Price-sick
My dining habits have also changed. For example, I’ve stopped relying on house wines. I ask for the wine list and if I find something interesting I’ll taste it first and then build my meal. As I said, I’m a stickler.
But I’m a stickler friends and family rally around. I like the “you choose the wine” responsibility — unless the person doing the asking is a client (hello, panic attack) or I’m up against friends goading me as part of an inside joke.
Choosing is challenge. Take a group dinner that includes cheese antipasto, fried vegetables and croquettes, raw fish, carbonara, amatriciana, with some people skipping starters and heading straight for steak or salted sea bass with baked potatoes. Add vegetarians, dieters, people who’ve already had dinner and just want dessert, and (worst case scenario) grilled steak lovers who can’t drink red. If I knew magic I’d pull a vanishing act.

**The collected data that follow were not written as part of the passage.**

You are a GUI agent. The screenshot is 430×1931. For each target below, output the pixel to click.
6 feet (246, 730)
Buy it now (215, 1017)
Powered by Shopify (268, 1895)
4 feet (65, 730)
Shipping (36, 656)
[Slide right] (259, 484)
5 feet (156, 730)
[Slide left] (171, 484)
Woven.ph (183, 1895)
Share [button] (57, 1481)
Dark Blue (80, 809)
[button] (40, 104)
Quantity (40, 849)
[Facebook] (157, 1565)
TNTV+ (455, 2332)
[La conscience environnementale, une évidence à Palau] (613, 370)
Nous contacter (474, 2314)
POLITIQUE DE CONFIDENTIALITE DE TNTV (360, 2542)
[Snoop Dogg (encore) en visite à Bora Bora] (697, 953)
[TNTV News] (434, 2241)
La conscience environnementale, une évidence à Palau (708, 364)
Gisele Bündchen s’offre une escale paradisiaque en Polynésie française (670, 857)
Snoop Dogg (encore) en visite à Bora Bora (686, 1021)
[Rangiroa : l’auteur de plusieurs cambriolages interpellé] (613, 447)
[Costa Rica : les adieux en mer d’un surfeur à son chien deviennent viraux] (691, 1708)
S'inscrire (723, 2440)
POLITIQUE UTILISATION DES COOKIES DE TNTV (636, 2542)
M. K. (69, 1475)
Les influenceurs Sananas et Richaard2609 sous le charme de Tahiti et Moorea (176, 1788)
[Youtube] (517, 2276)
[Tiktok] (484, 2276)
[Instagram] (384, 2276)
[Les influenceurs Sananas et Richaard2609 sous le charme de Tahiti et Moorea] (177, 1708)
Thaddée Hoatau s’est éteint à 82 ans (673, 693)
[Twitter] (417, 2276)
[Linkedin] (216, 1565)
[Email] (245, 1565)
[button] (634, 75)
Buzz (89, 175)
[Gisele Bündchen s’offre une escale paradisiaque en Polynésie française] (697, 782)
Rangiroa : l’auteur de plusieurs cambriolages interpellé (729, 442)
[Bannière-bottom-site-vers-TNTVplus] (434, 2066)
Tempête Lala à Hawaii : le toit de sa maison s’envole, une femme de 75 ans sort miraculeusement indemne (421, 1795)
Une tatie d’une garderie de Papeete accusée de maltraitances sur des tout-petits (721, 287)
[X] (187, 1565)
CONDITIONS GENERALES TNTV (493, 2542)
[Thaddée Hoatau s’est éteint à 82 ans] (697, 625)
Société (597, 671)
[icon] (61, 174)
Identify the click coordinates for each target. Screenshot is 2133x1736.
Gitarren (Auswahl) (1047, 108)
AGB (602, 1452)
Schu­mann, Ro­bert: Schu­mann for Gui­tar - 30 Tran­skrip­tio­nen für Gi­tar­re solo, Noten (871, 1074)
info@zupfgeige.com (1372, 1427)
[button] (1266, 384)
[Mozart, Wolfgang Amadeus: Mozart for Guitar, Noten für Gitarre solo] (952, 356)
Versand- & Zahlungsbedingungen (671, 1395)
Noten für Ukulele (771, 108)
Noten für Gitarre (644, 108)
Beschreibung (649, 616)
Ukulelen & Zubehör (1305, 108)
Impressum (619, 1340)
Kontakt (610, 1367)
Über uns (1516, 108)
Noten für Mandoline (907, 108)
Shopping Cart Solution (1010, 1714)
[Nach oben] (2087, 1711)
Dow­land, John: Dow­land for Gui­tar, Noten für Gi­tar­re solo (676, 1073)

Yet Italy’s big advantage is price. A country with a million problems offers up the best low-end (€5-30) wines on the planet. You can drink some amazing things and fill up a cellar without taking out a mortgage or selling your kidneys. There are plenty of fantastic bottles in the €15-25 range.
The U.S., where I usually go twice a year, is another story, which brings me to the story of my first visit to my wife’s family. Eight of us, including my Italian aunt and two business associates, ended up in a upscale restaurant in Arlington, Virginia, near Washington, D.C. The wine list Russian roulette followed the script: I was told to work my magic.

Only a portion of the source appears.